WORK REQUIRED
In the copy, every line of the material that follows must appear exactly, and no pictures should.

- - -

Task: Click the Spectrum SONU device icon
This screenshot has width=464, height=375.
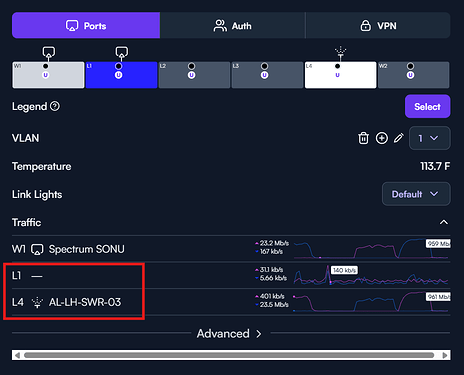Action: 37,249
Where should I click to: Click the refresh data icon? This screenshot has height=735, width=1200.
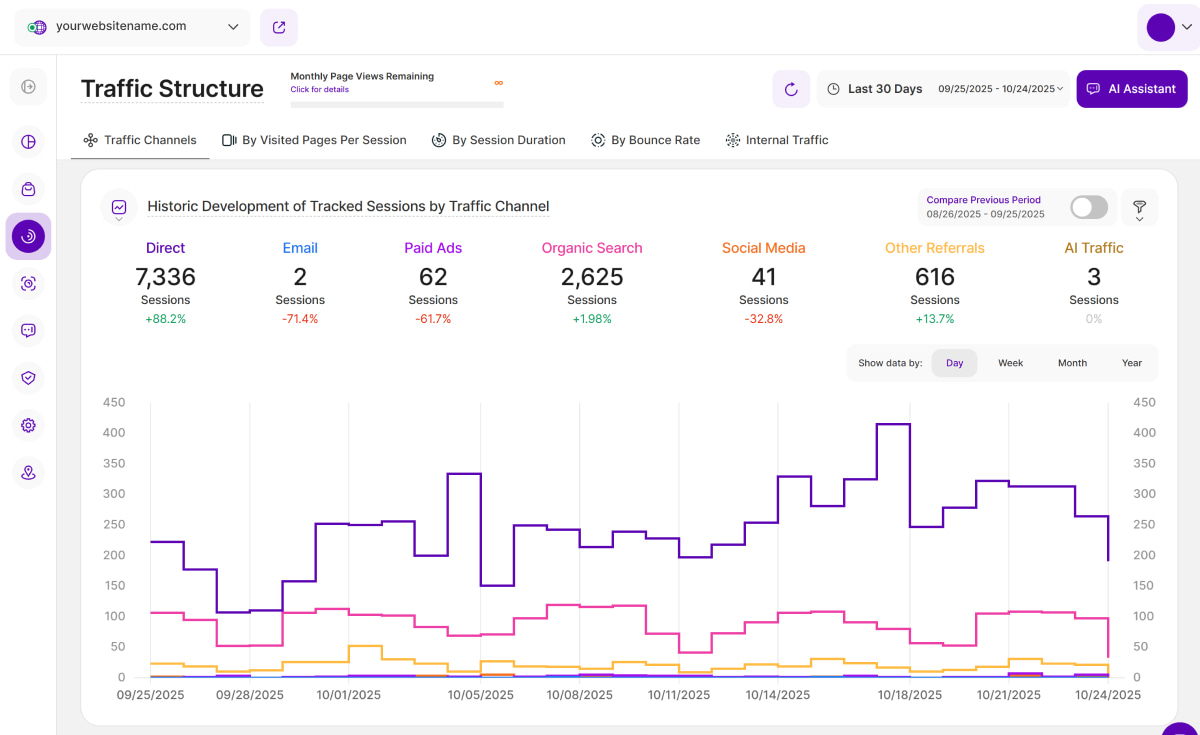point(791,89)
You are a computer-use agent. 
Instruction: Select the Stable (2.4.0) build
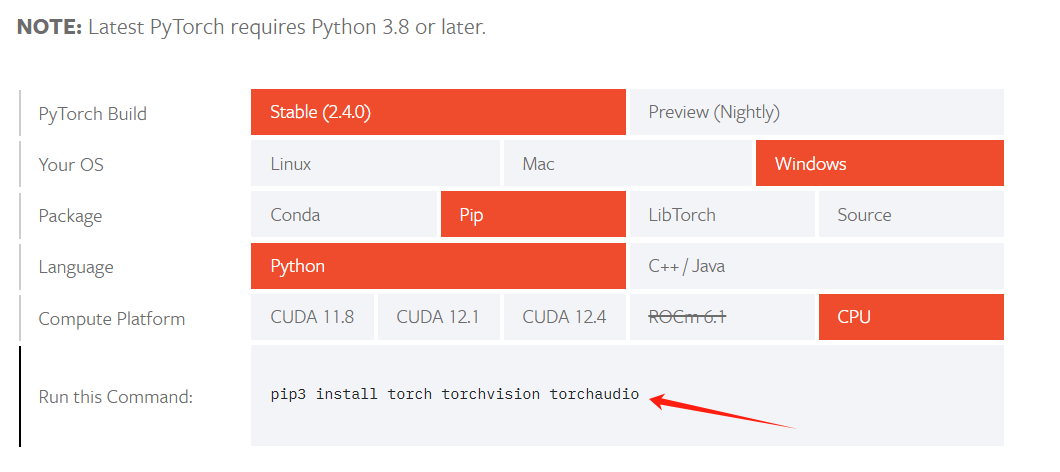coord(438,112)
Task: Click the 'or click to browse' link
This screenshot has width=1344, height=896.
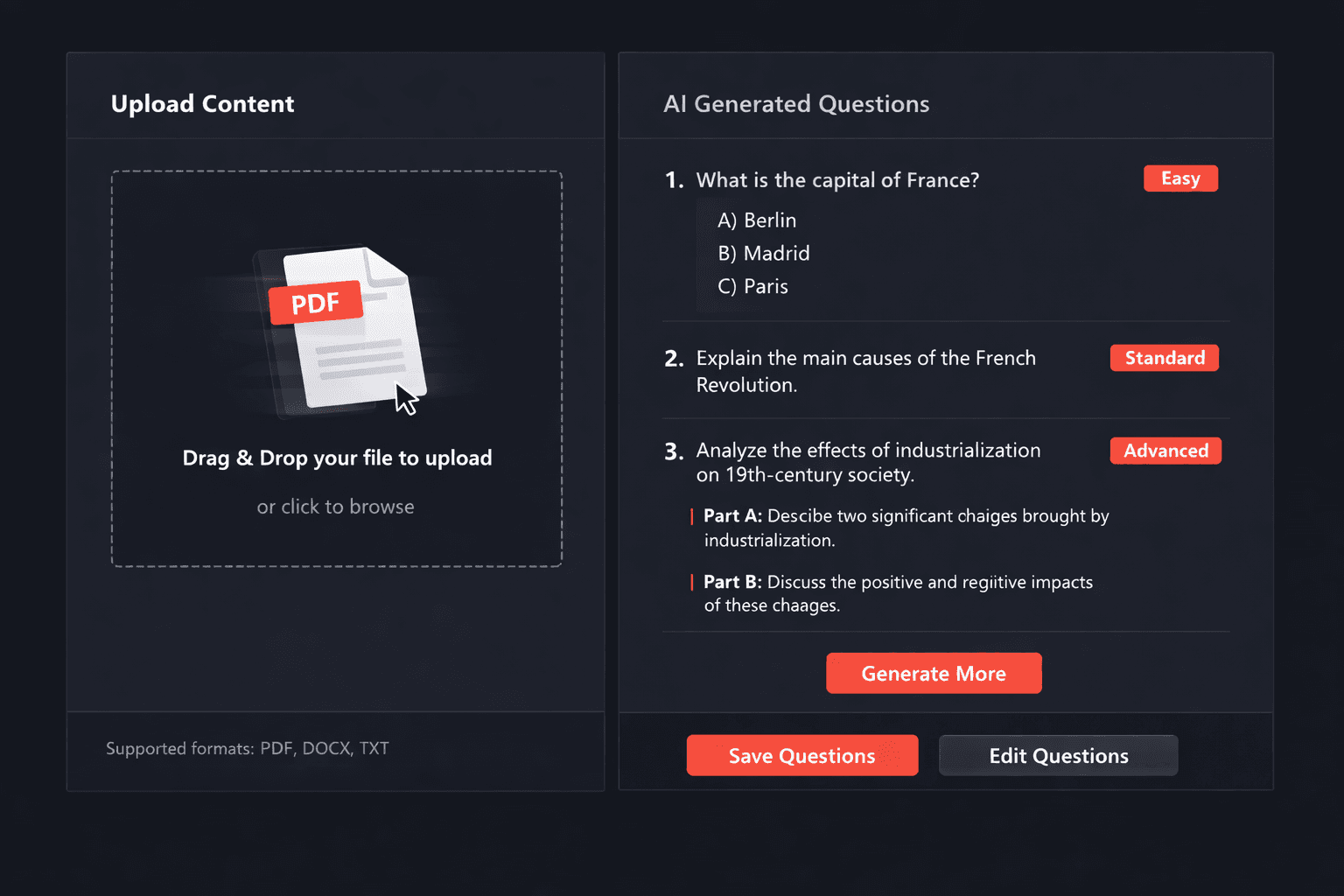Action: coord(336,506)
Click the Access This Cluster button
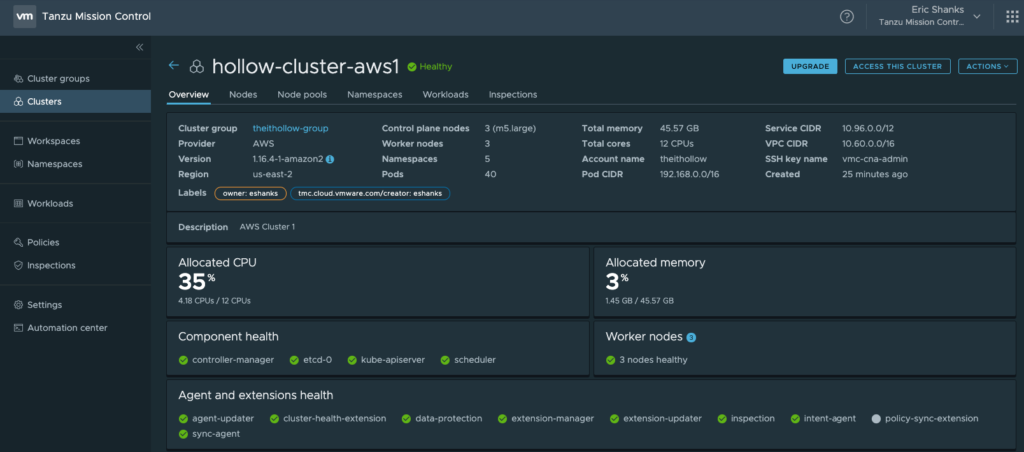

- - -

EXERCISE RESPONSE
Task: Click the Spectrum SONU device icon
This screenshot has width=464, height=375.
Action: 37,249
Where should I click to: Click the refresh data icon? This screenshot has height=735, width=1200.
point(791,89)
You are a computer-use agent. 
Instruction: Select the Stable (2.4.0) build
coord(438,112)
Task: Click the 'or click to browse' link
This screenshot has width=1344, height=896.
Action: coord(336,506)
Click the Access This Cluster button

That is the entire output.